Marco Garosi¹, Matteo Farina¹, Alessandro Conti¹, Massimiliano Mancini¹, and Elisa Ricci^1,2

Abstract

CLIP dominates image classification, but LMMs have largely been overlooked in this setting because their zero-shot accuracy is lower. We show that with a few in-context examples, LMMs match or surpass CLIP with cache-based adapters — and propose CIRCLE to handle the noisy context labels that arise in practice, making LMMs viable as general classifiers across both closed-world and open-world settings.

¹ University of Trento
² Fondazione Bruno Kessler (FBK)

PDF Abstract Code

01 The problem / 問

Image classification is typically divided into two regimes: closed-world, where predictions are constrained to a predefined category list, and open-world, where the model generates free-form labels. CLIP [1]-like contrastive VLMs dominate the closed-world setting via zero-shot prompting, while Large Multimodal Models (LMMs) have been assumed better suited for complex, open-ended tasks. This paper challenges the conventional wisdom by demonstrating that LMMs are capable of competitive classification across both regimes — not through zero-shot prompting, but through in-context learning, a capability that has been largely overlooked in the classification literature.

02 The approach / 法

We systematically benchmark LMMs on diverse closed-world and open-world classification datasets, comparing their zero-shot and few-shot in-context performance against CLIP [1] with cache-based adapters [2] — the contrastive equivalent of in-context learning.

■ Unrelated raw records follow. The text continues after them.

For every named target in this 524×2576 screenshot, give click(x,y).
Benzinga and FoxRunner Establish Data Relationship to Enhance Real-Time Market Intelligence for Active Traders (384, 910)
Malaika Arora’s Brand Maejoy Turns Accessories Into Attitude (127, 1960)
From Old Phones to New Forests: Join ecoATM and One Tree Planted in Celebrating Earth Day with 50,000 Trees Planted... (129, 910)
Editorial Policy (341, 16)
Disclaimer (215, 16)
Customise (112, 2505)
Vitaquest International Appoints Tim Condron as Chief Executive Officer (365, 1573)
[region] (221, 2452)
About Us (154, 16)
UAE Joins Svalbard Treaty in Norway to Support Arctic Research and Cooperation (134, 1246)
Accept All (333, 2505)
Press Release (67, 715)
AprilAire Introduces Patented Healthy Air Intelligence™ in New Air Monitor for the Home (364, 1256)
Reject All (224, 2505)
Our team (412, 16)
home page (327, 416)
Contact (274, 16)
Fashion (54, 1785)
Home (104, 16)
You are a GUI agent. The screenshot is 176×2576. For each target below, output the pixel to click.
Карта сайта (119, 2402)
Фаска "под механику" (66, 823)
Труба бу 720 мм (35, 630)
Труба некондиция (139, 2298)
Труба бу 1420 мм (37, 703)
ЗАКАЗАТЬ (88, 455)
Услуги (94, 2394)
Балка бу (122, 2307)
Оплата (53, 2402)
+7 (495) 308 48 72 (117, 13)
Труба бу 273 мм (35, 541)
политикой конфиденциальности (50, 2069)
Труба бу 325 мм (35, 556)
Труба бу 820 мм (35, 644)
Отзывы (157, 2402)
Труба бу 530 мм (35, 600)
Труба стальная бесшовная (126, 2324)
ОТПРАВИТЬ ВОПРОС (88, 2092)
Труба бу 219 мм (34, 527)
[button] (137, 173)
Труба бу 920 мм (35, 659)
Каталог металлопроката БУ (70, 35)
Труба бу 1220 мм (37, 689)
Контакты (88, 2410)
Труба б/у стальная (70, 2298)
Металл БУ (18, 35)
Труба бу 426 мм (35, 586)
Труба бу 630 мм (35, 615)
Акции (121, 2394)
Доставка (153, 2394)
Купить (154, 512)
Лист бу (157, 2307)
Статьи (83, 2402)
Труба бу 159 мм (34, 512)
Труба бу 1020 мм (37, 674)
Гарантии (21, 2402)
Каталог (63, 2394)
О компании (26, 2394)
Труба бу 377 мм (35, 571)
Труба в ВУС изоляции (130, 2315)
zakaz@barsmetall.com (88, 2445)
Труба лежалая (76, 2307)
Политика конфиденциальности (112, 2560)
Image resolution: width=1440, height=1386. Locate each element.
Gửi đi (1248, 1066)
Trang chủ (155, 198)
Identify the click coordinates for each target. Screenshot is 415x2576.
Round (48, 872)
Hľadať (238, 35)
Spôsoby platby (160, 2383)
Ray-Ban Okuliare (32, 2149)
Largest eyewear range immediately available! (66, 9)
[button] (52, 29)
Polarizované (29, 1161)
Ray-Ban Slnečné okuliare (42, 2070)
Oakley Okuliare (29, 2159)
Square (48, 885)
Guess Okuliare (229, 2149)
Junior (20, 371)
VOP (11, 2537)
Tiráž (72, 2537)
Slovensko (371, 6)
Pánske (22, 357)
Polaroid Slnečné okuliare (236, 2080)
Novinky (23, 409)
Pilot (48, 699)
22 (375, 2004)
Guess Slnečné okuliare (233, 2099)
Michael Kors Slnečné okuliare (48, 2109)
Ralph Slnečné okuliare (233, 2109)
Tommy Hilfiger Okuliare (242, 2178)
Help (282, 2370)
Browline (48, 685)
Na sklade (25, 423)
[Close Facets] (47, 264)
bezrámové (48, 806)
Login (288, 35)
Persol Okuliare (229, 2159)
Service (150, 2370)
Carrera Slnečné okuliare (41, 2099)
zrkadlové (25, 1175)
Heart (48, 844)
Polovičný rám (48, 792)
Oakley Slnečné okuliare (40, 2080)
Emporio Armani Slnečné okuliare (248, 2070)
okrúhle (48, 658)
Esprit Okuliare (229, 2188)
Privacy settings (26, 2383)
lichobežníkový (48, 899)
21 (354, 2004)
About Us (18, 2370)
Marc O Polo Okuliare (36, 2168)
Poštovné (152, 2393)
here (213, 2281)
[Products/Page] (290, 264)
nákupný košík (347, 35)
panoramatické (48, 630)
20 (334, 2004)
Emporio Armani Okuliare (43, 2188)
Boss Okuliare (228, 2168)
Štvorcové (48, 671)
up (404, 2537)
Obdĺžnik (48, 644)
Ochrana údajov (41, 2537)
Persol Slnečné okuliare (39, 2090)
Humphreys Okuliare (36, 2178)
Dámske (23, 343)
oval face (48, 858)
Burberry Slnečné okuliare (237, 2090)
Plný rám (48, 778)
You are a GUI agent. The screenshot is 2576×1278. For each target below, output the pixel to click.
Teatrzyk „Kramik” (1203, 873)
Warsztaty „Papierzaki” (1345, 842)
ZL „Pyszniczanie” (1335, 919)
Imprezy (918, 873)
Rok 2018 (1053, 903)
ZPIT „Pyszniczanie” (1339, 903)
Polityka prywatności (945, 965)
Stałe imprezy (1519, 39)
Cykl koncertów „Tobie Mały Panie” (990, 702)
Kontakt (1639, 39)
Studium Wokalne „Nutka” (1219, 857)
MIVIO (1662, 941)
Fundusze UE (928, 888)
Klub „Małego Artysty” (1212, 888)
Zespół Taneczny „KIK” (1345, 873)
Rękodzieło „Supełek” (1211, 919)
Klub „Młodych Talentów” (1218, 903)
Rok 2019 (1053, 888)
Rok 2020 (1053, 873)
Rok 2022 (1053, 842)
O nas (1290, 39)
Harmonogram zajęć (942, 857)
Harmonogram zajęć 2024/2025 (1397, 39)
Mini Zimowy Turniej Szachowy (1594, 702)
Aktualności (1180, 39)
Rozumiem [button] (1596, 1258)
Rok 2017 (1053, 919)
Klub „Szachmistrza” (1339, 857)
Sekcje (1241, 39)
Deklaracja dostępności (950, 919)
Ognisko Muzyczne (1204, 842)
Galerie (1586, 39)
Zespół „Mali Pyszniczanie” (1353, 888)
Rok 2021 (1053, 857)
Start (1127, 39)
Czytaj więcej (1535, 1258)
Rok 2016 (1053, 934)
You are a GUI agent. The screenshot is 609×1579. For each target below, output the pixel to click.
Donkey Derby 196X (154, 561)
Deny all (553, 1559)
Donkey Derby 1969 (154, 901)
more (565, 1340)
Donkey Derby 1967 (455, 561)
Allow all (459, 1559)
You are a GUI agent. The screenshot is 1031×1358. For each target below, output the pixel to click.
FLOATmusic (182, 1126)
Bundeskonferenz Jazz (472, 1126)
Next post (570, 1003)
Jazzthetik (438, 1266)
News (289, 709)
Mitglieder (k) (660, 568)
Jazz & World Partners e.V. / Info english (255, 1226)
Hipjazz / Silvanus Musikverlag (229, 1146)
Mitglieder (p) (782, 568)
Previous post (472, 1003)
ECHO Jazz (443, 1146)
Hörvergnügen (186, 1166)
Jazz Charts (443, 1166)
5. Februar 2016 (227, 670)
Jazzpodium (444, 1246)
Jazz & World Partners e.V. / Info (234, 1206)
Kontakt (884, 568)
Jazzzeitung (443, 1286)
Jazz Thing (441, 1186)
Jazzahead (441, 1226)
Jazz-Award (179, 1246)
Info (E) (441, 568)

The results show that, while LMM zero-shot performance lags CLIP, providing a small number of in-context examples closes and often eliminates the gap. A key failure mode emerges in the open-world setting: LMMs struggle when in-context examples carry noisy or imperfect label information. To address this, we propose CIRCLE (CIRCLE Iteratively Refines Contextual Learning Examples), a training-free method that iteratively assigns and refines pseudo-labels for in-context examples, improving context quality without requiring clean ground-truth annotations. CIRCLE enables LMMs to function as general, unified classifiers across both closed-world and open-world scenarios, offering a flexible alternative to task-specific VLM architectures.

References

[1]

A. Radford et al., “Learning transferable visual models from natural language supervision,” in ICML, 2021.

[2]

R. Zhang et al., “Tip-Adapter: Training-free CLIP-adapter for better vision-language modeling,” in ECCV, 2022.